■ **DATA TO USE**:
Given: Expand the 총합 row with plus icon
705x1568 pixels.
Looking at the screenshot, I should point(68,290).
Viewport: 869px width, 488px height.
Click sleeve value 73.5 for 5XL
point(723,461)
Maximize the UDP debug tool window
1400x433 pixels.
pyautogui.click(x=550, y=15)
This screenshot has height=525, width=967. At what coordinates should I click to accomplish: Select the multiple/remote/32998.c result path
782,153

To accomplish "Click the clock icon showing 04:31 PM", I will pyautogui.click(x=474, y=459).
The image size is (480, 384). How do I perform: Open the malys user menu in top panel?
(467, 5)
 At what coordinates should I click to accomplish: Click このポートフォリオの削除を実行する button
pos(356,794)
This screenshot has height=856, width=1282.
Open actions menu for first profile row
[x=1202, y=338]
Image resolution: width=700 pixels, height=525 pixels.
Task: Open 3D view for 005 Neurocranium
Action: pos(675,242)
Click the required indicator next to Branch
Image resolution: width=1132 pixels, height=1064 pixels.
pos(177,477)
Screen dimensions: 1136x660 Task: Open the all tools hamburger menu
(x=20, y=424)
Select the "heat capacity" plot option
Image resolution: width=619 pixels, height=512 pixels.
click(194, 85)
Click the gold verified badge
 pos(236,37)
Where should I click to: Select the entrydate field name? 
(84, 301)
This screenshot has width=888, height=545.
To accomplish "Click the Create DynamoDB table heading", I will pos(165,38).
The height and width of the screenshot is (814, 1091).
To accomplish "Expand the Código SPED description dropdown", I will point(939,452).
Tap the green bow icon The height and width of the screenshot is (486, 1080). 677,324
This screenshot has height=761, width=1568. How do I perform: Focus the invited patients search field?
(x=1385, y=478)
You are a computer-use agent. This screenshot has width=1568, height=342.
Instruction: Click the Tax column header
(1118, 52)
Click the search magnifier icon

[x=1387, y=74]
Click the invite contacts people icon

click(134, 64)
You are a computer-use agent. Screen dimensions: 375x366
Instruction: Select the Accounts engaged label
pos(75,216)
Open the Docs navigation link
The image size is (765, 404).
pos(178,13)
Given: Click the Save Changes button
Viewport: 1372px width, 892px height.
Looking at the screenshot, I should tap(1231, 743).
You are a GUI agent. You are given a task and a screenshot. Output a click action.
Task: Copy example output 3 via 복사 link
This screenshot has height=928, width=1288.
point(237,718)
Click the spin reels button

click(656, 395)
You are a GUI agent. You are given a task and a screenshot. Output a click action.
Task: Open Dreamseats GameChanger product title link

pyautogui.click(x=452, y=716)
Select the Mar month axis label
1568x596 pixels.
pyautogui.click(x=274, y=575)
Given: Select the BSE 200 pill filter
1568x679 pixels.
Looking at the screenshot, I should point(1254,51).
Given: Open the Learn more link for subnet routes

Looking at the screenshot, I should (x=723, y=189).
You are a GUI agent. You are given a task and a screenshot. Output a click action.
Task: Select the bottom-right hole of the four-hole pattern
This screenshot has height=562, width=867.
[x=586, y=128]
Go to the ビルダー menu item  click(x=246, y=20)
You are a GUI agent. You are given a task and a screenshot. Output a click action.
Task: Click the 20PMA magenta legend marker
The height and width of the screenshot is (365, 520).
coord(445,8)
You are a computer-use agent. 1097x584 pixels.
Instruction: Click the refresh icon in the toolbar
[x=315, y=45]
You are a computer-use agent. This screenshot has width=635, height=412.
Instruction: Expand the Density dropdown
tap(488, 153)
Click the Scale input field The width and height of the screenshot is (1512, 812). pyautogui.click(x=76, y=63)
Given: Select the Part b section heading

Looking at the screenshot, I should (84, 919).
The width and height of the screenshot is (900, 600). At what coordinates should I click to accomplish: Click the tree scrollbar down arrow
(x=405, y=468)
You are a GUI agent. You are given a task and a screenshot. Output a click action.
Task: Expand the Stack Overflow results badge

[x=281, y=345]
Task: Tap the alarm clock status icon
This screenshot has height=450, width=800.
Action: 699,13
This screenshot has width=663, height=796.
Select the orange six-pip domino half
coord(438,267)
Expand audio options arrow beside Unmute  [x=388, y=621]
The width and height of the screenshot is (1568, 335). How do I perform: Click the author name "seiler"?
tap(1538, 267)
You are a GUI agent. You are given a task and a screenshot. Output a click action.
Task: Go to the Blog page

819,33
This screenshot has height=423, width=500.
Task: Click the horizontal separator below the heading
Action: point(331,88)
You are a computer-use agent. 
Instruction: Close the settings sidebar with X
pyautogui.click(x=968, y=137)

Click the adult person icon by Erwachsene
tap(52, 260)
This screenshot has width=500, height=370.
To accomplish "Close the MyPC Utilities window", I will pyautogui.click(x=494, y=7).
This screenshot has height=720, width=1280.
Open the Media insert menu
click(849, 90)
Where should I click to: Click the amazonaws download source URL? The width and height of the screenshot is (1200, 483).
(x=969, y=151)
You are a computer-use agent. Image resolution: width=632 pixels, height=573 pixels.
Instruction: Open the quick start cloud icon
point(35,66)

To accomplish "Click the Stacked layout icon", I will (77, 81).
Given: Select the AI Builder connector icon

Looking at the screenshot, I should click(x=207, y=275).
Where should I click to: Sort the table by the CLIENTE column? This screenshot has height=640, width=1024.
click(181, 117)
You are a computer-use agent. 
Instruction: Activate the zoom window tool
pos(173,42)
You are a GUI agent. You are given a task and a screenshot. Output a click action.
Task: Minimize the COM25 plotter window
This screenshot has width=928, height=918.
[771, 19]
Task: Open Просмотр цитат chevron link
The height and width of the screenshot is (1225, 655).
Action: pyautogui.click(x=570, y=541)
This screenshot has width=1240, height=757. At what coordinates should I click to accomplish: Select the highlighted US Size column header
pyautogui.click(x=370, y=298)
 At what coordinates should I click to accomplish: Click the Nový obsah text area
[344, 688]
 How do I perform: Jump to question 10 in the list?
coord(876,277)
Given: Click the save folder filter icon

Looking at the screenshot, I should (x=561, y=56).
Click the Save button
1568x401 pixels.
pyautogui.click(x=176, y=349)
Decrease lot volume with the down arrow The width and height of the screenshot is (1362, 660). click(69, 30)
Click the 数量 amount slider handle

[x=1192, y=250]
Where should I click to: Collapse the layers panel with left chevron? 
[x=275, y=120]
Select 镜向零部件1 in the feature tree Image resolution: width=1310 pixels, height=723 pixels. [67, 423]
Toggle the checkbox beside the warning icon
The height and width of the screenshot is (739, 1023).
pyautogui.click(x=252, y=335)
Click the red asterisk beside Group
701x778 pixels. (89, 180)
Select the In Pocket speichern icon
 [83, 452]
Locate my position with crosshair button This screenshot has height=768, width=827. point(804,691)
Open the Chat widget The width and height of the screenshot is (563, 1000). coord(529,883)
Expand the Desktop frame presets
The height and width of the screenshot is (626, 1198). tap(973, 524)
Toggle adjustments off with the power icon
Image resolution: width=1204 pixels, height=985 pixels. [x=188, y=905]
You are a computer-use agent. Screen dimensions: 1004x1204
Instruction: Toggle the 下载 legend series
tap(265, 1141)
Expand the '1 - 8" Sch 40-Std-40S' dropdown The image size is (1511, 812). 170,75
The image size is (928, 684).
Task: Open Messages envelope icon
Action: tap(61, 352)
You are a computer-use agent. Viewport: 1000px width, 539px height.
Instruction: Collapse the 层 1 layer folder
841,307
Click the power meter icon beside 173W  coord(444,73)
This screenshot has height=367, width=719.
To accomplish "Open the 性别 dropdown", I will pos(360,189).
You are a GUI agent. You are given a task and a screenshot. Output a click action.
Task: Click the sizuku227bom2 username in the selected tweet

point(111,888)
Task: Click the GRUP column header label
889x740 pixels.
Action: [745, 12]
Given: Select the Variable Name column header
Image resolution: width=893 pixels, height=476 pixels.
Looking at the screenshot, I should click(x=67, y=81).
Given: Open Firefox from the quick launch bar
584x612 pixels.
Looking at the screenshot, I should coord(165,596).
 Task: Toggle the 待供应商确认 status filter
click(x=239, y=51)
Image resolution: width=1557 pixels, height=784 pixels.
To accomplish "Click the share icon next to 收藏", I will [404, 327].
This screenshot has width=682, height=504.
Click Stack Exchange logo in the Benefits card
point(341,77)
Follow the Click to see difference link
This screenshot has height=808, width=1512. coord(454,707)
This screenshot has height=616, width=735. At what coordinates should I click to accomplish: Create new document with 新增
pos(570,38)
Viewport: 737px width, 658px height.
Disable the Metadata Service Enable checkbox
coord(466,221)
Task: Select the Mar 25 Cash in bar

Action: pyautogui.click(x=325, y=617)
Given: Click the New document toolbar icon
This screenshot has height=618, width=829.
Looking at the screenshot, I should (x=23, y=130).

■ **WHAT IS BEING ASKED**: In the listing above, find the line containing "Tap the green" and the line containing "has width=1568, height=342.", then retype both and every line between them exactly, with nothing else.

■ **WORKED SOLUTION**:
Tap the green bow icon The height and width of the screenshot is (486, 1080). 677,324
This screenshot has height=761, width=1568. How do I perform: Focus the invited patients search field?
(x=1385, y=478)
You are a computer-use agent. This screenshot has width=1568, height=342.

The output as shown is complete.